The National Farmers’ Union (NFU) and Cranfield University have produced a joint report that identifies opportunities for water trading as part of ongoing abstraction reform.

The report has three main aims:

  • To describe the bodies’ current understanding of Defra’s proposals contained within its abstraction plan;
  • To summarise how trading fits into the current abstraction licensing system; and
  • Identify ways in which regulation could help the trading of water between different users by using ‘secondary markets’.
For water trading to become a cornerstone of sustainable water management it will need the ‘buy-in’ of abstractors. Therefore, an important part of Cranfield’s study involved talking to farmers to capture their perceptions and experiences of trading in practice.

Paul Hammett, NFU water specialist and co-author said that publication of the report was timely.

It builds on the ‘Water Bank’ initiative which the union ran during the summer drought allowing those with a water surplus to pair up with those in need.

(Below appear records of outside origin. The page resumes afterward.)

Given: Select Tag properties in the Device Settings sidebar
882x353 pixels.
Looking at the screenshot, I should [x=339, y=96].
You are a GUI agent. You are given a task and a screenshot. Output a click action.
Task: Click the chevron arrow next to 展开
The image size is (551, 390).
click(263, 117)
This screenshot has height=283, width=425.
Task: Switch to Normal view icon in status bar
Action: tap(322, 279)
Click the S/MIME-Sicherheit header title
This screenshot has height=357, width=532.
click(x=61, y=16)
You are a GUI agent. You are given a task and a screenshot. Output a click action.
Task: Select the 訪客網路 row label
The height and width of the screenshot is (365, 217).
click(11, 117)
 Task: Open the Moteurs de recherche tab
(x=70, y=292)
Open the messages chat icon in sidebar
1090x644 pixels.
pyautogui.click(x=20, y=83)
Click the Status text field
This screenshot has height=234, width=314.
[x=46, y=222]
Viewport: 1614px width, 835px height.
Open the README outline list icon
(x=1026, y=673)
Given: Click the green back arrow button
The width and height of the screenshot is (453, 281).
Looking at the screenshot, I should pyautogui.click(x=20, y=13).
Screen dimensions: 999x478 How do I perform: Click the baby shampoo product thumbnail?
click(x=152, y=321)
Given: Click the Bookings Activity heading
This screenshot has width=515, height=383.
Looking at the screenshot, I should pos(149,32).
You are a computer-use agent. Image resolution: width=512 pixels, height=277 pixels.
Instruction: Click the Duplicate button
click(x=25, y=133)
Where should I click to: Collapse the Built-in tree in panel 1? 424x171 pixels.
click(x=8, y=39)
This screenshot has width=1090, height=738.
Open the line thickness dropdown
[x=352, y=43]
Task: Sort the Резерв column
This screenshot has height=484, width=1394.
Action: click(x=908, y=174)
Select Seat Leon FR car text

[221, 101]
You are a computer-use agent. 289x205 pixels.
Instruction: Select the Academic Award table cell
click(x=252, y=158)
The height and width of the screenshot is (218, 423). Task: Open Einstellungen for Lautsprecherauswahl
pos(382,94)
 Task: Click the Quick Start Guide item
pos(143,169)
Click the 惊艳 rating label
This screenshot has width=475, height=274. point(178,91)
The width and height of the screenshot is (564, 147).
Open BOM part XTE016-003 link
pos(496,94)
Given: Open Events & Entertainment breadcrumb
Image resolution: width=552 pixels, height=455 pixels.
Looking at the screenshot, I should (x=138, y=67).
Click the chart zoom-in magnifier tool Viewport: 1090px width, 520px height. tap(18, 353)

This year’s agricultural drought resulted in a situation whereby, although many groundwater and river flows remained at ‘normal’ levels through the irrigation season, some licence holders ran out of water because they reached their permitted annual water volumes.

“Licence ‘flexibility’ introduced by the Environment Agency during the 2018 irrigation season allowed rapid decisions to be taken on applications for short-term and emergency trades.

“As well as offering immediate help to farmers facing water shortages, it provided valuable insight into the strengths and weakness of current trading practices,” he added.

The NFU and Cranfield University will (along with the Environment Agency) continue to gather lessons learned from the recent drought, and the ‘flexible licensing’ process, with a view to building on the key messages contained in the report.